Не исключено, что она воспринимала своего мужа трудным, но любимым учеником, незаменимым отцом своих детей. Она была неисправимой идеалисткой, живущей по своим критериям максималистских правил, в которых мораль и нравственные устои, закреплённые великими русскими классиками и отборной советской литературой, были превыше всего. За что и поплатилась, не смирившись с отвоёванной отцом полусвободой, удушающей полуправдой с устоявшимися принципами отрицания недоказанной вины неисправимого грешника. Уже будучи на пенсии в течение пяти лет, мама пережила трагический развод с единственным в жизни мужчиной, что ускорило её раннюю кончину.
̆̆̆
ЛЁЛЬКИНО ДЕТСТВО
проходило в солидном ведомственном доме напротив Московского вокзала в Ленинграде, где отец получил гражданскую должность прокурора Московской железной дороги. Кабинет отца находился на первом этаже старинного вокзального помещения с внушительными тяжёлыми дубовыми дверями, с трудом открываемыми Лёлькой с братом, прибегавшими иногда к нему на работу.
Вокзал притягивал их к себе бесконечной, как тогда казалось, радостной суетой, наполненной свистящими и гудящими звуками подвижных составов, кричащими женскими голосами из стальных серых динамиков-колокольчиков. Были там и латки для мороженого и газированной воды, бегающие с тележками носильщики в больших холщёвых фартуках, на которых были обозначены красивые номера, инвалиды с красными обветренными лицами на костылях и мужчины-калеки с папиросами во рту на маленьких тележках с колёсиками, с морщинистыми и возбужденным лицами, цыганские шумные семьи, врезающиеся клином в пассажирскую толпу, странные неторопливые мужики в ватниках и шныряющая в залах ожидания, подозрительная милиция. Женские крики, детский плачь, резкие мужские голоса со смачными выражениями сливались с шипящими паровозными звуками и каркающими объявлениями в единый монолитный гул, который можно распознать с закрытыми глазами, как по звуку, так и по запаху, источаемому вокзалом и пропитанному человеческими тревогами, страстями, надеждами, пороками и неприкаянной свободой.
Путь к ведомственному дому в стиле внушительного сталинского ампира, где жила Лёлька, проходил мимо пикета милиции. Там стояли многочисленные тёмные закрытые фургоны, которые назывались «Чёрными воронами». Дети с любопытством подсматривали через щели высокого деревянного забора, кого привозили, куда вели и что говорили при этом. Пробегая мимо этого мрачного пикета, Лёлька замедляла темп, невольно старалась показать всем своим видом, что она хорошая, не такая, как эти крашеные тётки, пьяные дядьки и сердитые мужики, и честно пялила свои округлившиеся от страха глазёнки на ближайшего милиционера.

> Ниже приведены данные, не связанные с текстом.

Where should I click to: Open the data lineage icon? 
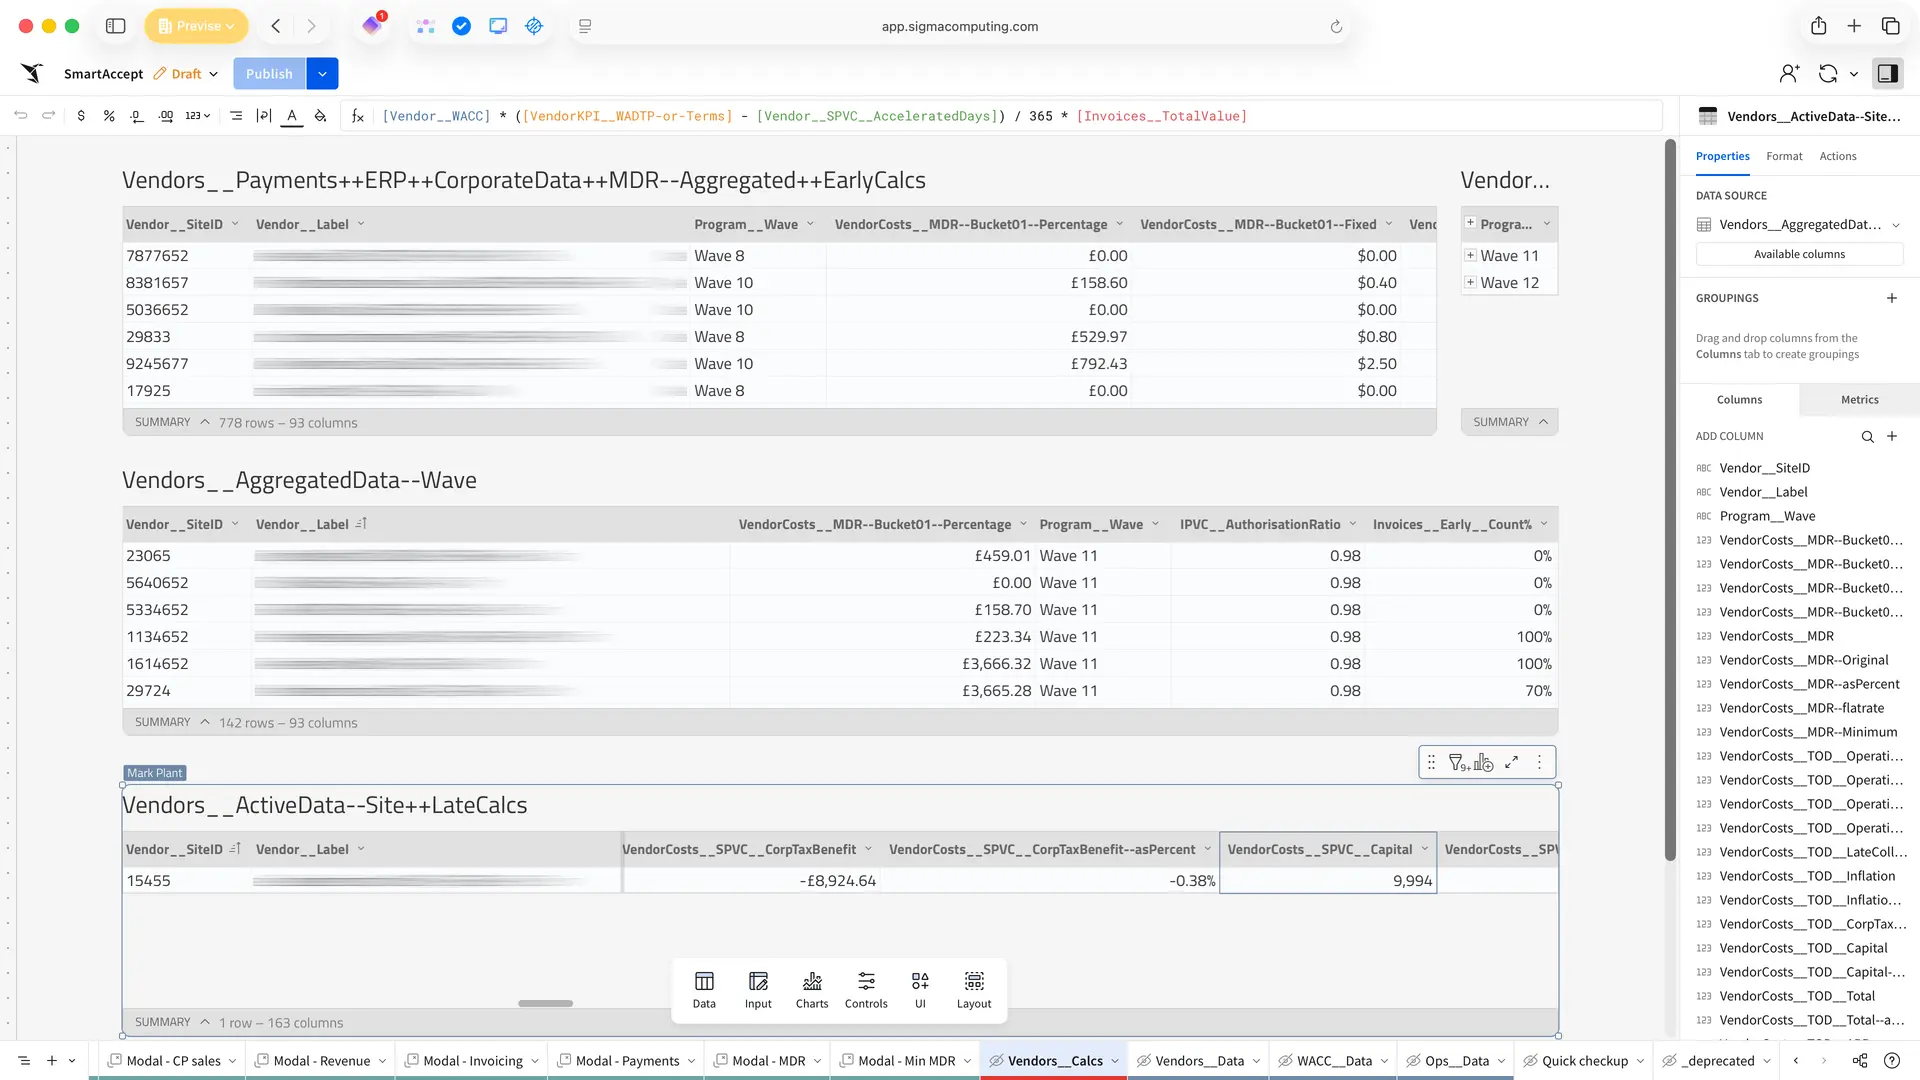coord(1859,1061)
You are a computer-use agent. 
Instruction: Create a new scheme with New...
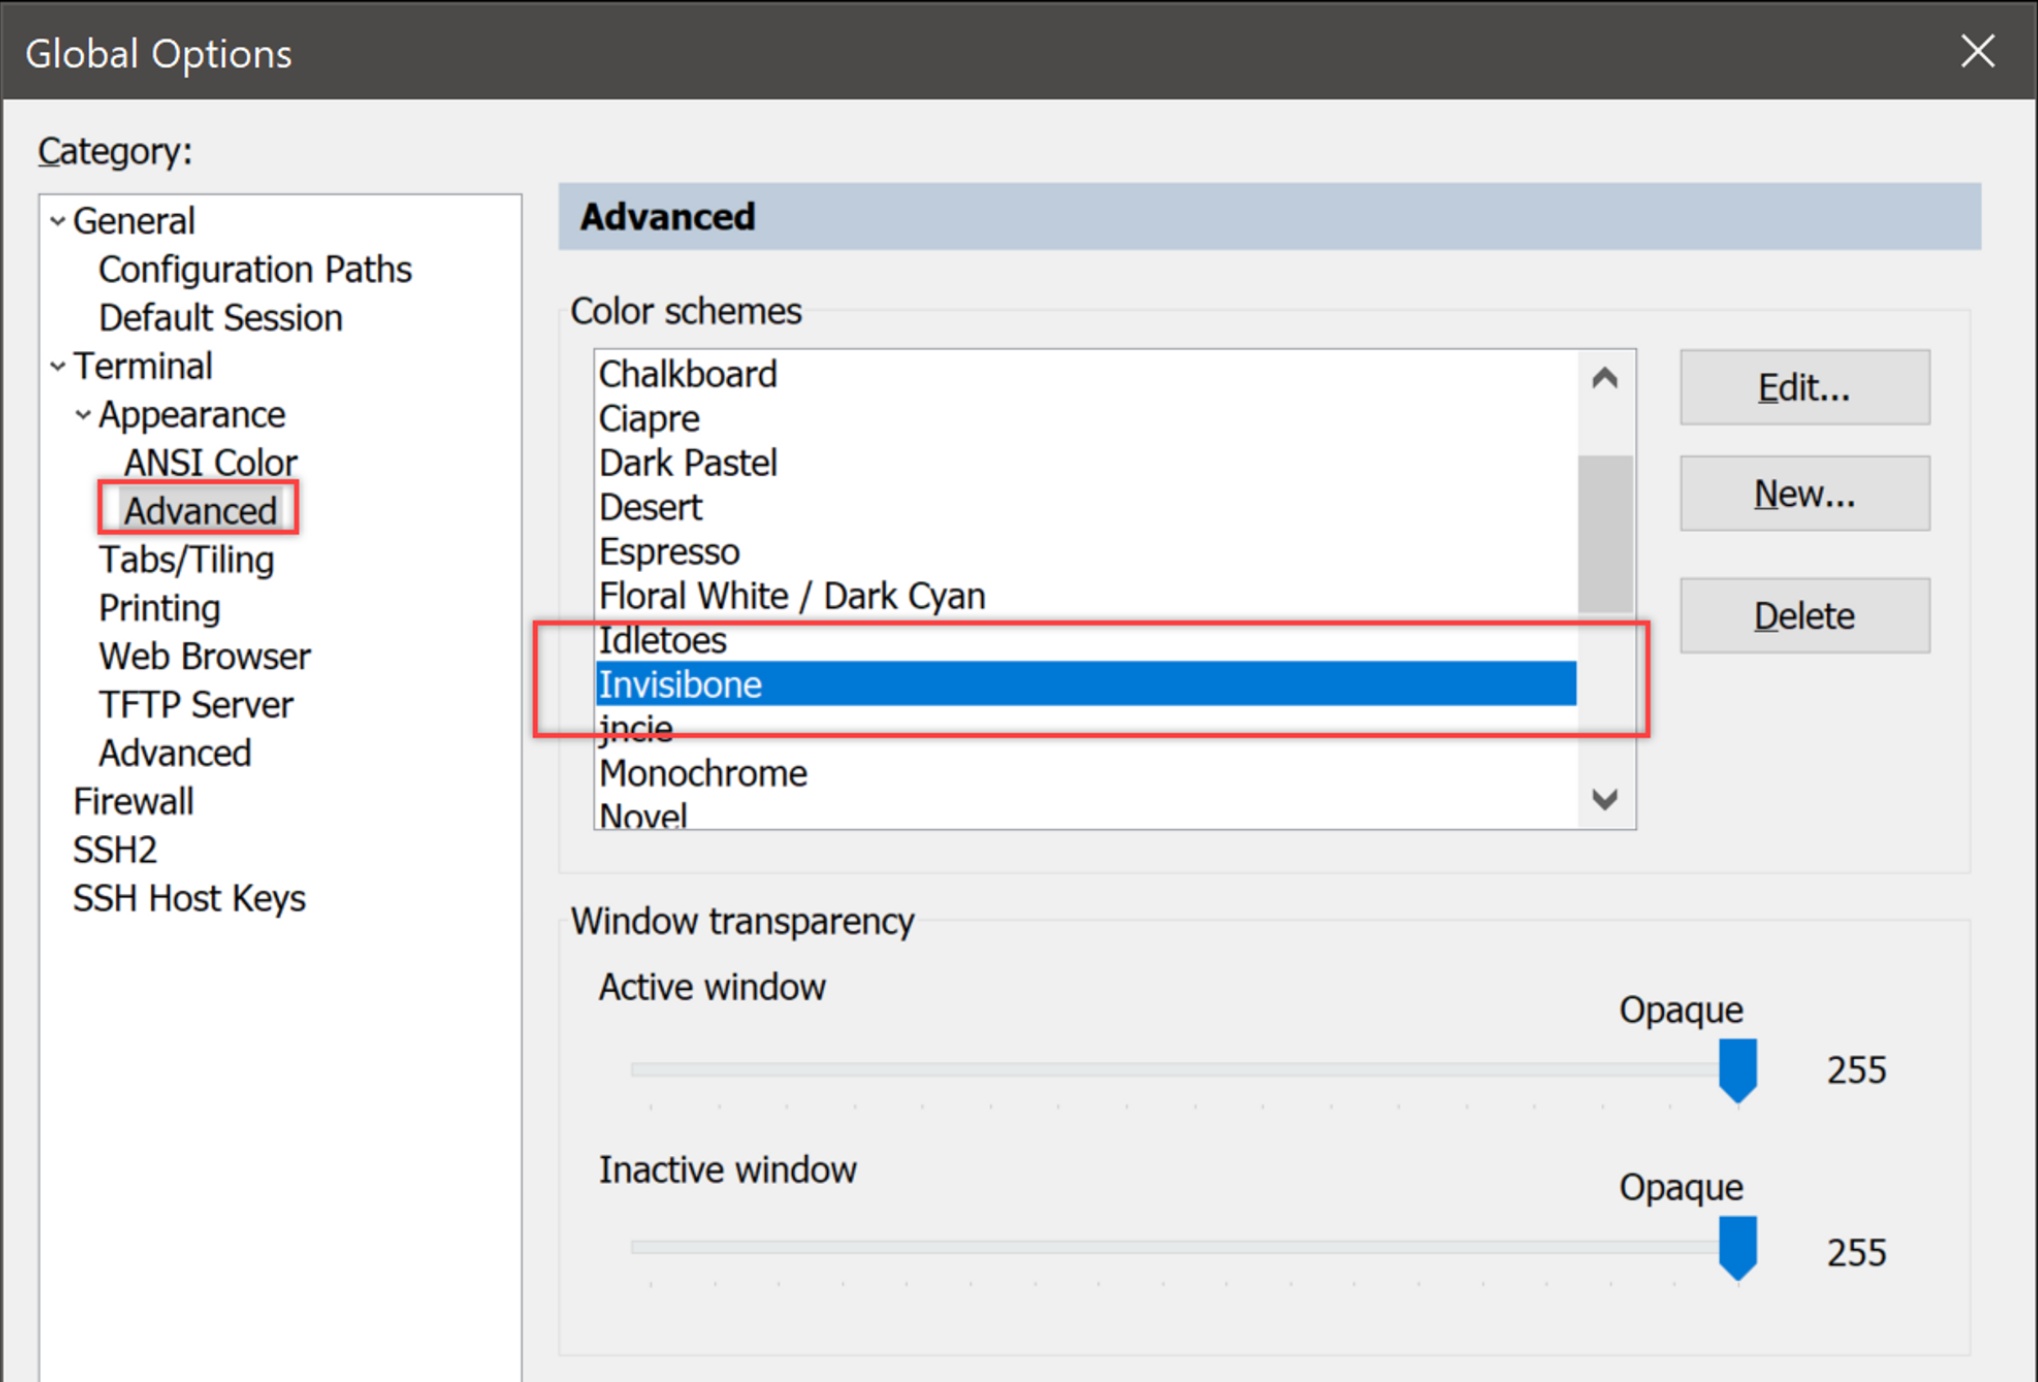pos(1804,494)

От Московского вокзала дом отделял небольшой сад с высокими породистыми деревьями. Вот этот сад с осенними листьями и скрипучими деревянными качелями видела Лёля иногда в своих ностальгических снах. Память высвечивает первую квартиру на третьем этаже, где соседями была семья полковника с тремя дочерями. Жена полковника, строгого и тихого человека, сделала из кухни художественную мастерскую, где периодически копировала маслом известные картины и писала портреты с фотографий. Кухня была для Лёльки святилищем. Она забивалась в уголок, нюхала с вожделением масляные краски и рисовала цветными карандашами всё, что ей взбредёт в голову. Соседка настойчиво советовала родителям отдать Лёльку в художественную школу, в СХШ на Васильевском острове. Но к ней не прислушивались, так как она была неизлечима больна шизофренией, и её советы могли быть даже опасны. Приступы, неожиданные и страшные, повторялись регулярно. Однажды во время приступа, Лёлька с младшей дочкой художницы не успели спрятаться в другой комнате и залезли от страха под стол. Женщина закрыла комнату на ключ, разделась до нага, открыла настежь окно, встала на самый край широкого оконного выступа и, подняв руки к небу, стала ловить какие-то невидимые лучи и сигналы из Америки. Так впервые Лёлька узнала про эту далёкую часть света и запомнила её название на всю жизнь. Девочки сидели под столом и ныли, что хотят писать. Она дала им баночку. Через какое-то время дверь бесшумно открылась, тихо, будто на цыпочках, вошли три огромных санитара, бросились к женщине, закатали в огромный белый балахон и унесли.